O cientista político e professor Breno Rodrigo Leite disse ao AM1 que essas migrações são comuns e que se devem a muitas causas, destacando o fato de os partidos não possuírem uma ‘grande tradição’, por serem partidos que foram criados muito recentemente, no contexto da redemocratização.

“São partidos sem identidade, são partidos meramente eleitorais, servem apenas para acomodação de elites para as disputas eleitorais. Então, eles não possuem uma tradição, exceto um ou outro, por exemplo, o PT, os partidos de esquerda em geral, o PSOL, que já conseguiu adquirir certa identidade, o PCdoB e o próprio PDT, mas os outros não”, destacou.

Para o especialista, um detalhe importante a respeito do tema é quando essas trocas ocorrem com certa regularidade, quando estão dentro do espectro ideológico, como, por exemplo, um político sair de um partido de esquerda e ir para outro também de esquerda, o que pode ser chamado de ‘trajetória relativamente comum’.

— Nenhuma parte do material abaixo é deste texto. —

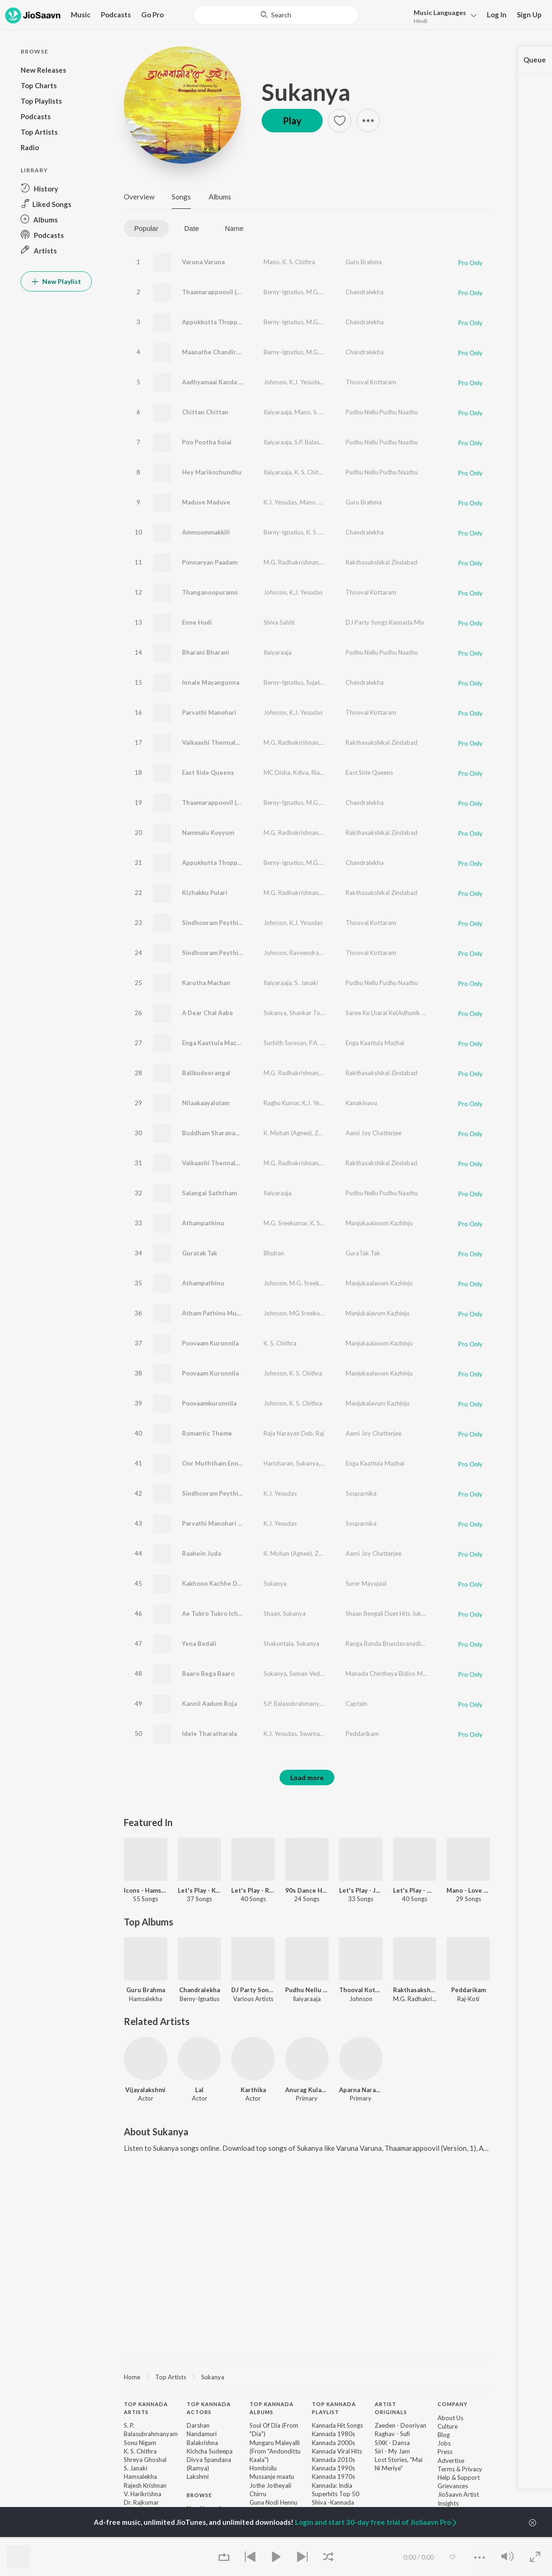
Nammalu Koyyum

No entanto, no contexto das eleições municipais, Breno frisou que, por ser uma eleição muito localizada e de difícil nacionalização, muitos candidatos, muitas vezes ‘menores’, aproveitam a oportunidade para projetar seus nomes, aproveitam uma janela de oportunidade e vão para outras legendas, se lançam como candidatos. “Nesse contexto, se torna um espaço interessante de oportunização, de projeção, pensando na expansão da candidatura, para cargos mais destacados e mais elevados”, finalizou.